On continue avec les 13 autres éléments nutritifs qui sont obligatoires, et donc toujours présents sur les étiquettes. On y trouve des chiffres et des pourcentages. «Le pourcentage est primordial: il représente la valeur quotidienne de nutriments qu’une personne devrait consommer, détaille la nutritionniste. Il y a deux chiffres clés à retenir si on veut analyser rapidement un produit: 5%, c’est peu; 15%, c’est beaucoup.»

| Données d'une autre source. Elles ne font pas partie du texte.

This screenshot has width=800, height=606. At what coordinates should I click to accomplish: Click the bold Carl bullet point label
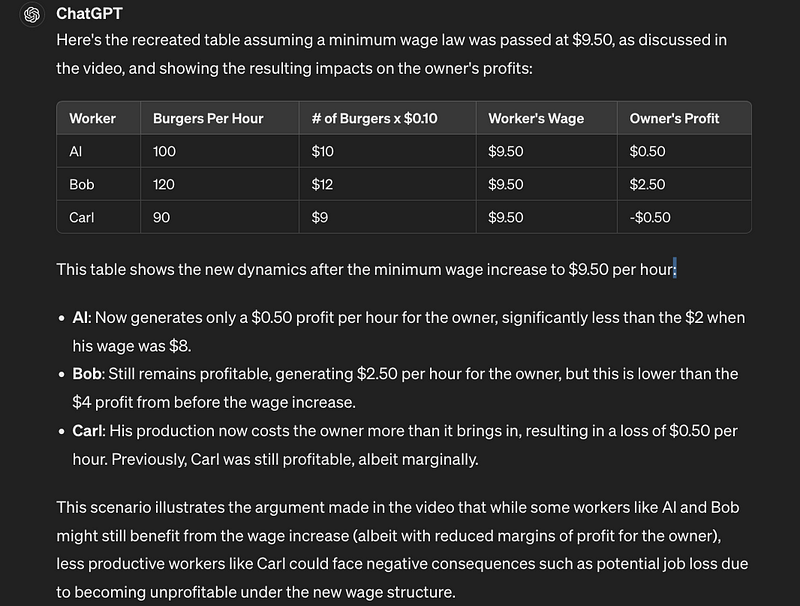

Donc, pour les nutriments qu’on ne veut pas trop consommés, comme les gras saturés, les gras trans, le sodium, on vise 5% de la valeur quotidienne. Puis, pour ceux qu’on peut consommer en grande quantité, comme les fibres, les vitamines ou le fer, on cible 15% de la valeur quotidienne.

Et enfin, il y a la liste des ingrédients. Ils sont écrits en ordre décroissant. Donc, l’ingrédient qu’on trouve le plus dans un produit apparaît en premier, et celui qui y est présent en faible quantité est à la fin. Ainsi, si on trouve le sucre en premier, c’est mauvais signe, surtout qu’il y a plusieurs mots pour désigner le même élément. «Il faut être à l’affût de ça! Le sucre provient de plusieurs autres sources et celles-ci sont réparties partout dans la liste; donc, on ne se rend pas toujours compte de sa présence. Il peut apparaître sous la forme de miel, de sucrose, d’amidon de maïs», détaille Laurence Chapdelaine.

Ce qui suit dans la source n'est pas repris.